Running Gource with Emacs

Running Gource with Emacs

Gource is a program that draws an animated graph of users changing the repository over time.

Although it can work without extra effort (just run gource in a git repo), there are some tweaks that can be done:

  • Gource supports using custom pictures for users. Gravatar is an obvious place to get these.
  • Occasionally, the same people have different names and/or emails in history.
    It may happen when people use forges like GitLab or just have different settings on different machines. It would be nice to merge these names.
  • Visualizing the history of multiple repositories (e.g. frontend and backend) requires combining multiple gource logs.

So, why not try doing that with Emacs?

Gravatars

Much to my surprise, Emacs turned out to have a built-in package called gravatar.el.

So, let’s make a function to retrieve a gravatar and save it:

(defun my/gravatar-retrieve-sync (email file-name)
  "Get gravatar for EMAIL and save it to FILE-NAME."
  (let ((gravatar-default-image "identicon")
        (gravatar-size nil)
        (coding-system-for-write 'binary)
        (write-region-annotate-functions nil)
        (write-region-post-annotation-function nil))
    (write-region
     (image-property (gravatar-retrieve-synchronously email) :data)
     nil file-name nil :silent)))

To use these images, we need to save them to some folder and use usernames as file names. The folder:

(setq my/gravatar-folder "/home/pavel/.cache/gravatars/")

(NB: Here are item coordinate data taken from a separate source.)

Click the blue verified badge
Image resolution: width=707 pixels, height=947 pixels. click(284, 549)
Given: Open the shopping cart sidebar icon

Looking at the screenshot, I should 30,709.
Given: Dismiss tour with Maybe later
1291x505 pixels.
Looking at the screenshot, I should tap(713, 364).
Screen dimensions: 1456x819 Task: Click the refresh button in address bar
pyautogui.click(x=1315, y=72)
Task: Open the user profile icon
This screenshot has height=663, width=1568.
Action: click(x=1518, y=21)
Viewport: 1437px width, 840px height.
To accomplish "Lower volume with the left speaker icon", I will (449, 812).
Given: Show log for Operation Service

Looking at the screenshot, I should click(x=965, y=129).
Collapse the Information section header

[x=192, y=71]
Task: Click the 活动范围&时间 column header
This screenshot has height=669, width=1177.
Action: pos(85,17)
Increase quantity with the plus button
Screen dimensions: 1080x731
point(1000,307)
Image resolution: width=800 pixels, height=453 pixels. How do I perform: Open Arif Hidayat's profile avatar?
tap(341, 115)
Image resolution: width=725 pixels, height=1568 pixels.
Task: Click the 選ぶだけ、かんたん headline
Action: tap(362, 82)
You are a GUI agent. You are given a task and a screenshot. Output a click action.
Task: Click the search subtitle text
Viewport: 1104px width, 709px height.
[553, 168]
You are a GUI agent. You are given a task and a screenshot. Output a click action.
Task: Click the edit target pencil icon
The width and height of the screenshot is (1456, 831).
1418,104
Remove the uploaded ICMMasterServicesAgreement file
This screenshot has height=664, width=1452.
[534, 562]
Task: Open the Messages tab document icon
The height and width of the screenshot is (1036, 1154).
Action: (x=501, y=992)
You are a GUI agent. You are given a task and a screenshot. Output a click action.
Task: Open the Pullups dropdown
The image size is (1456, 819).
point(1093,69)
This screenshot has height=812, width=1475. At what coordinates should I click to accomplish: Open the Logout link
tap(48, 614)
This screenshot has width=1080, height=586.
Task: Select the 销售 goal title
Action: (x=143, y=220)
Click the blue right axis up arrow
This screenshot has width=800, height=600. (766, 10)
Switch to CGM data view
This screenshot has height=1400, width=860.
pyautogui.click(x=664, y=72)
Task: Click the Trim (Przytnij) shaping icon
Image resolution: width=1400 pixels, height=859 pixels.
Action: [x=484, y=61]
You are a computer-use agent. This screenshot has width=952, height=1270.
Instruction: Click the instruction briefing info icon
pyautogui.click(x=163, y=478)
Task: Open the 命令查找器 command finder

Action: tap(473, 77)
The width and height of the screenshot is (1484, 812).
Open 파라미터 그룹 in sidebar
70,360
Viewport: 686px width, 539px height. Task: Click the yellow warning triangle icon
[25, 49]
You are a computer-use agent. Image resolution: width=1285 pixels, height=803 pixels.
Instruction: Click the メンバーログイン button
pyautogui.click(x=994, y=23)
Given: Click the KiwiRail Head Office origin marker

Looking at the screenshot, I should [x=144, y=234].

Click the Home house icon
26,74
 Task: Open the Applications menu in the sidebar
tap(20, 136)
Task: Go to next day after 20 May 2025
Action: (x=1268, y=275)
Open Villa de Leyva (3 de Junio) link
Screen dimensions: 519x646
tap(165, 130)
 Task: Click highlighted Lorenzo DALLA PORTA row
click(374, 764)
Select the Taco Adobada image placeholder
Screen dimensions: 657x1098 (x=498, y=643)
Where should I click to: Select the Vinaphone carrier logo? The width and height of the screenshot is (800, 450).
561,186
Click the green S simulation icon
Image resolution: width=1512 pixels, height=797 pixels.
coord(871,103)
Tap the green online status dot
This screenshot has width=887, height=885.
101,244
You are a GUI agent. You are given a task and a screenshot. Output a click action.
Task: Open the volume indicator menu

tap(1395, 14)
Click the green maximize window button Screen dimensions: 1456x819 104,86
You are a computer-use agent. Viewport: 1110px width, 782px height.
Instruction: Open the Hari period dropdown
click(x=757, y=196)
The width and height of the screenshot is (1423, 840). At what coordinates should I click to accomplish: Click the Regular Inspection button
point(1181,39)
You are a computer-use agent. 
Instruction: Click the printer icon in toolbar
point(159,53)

And the function that downloads a gravatar if necessary:

(defun my/gravatar-save (email author)
  "Download gravatar for EMAIL.

AUTHOR is the username."
  (let ((file-name (concat my/gravatar-folder author ".png")))
    (mkdir my/gravatar-folder t)
    (unless (file-exists-p file-name)
      (message "Fetching gravatar for %s (%s)" author email)
      (my/gravatar-retrieve-sync email file-name))))

Merging authors

Now to merging authors.

Gource itself uses only usernames (without emails), but we can use git log to get both. The required information can be extracted like that:

git log --pretty=format:"%ae|%an" | sort | uniq -c | sed "s/^[ \t]*//;s/ /|/"

The output is a list of pipe-separated strings, where the values are:

  • Number of occurrences for this combination of username and email
  • Email
  • Username

Of course, that part would have to be changed appropriately for other version control systems if you happen to use one.

So, below is one hell of a function that wraps this command and tries to merge emails and usernames belonging to one author:

(defun my/git-get-authors (repo &optional authors-init)
  "Extract and merge all combinations of authors & emails from REPO.

REPO is the path to a git repository.

AUTHORS-INIT is the previous output of `my/git-get-authors'.  It can
be used to extract that information from multiple repositories.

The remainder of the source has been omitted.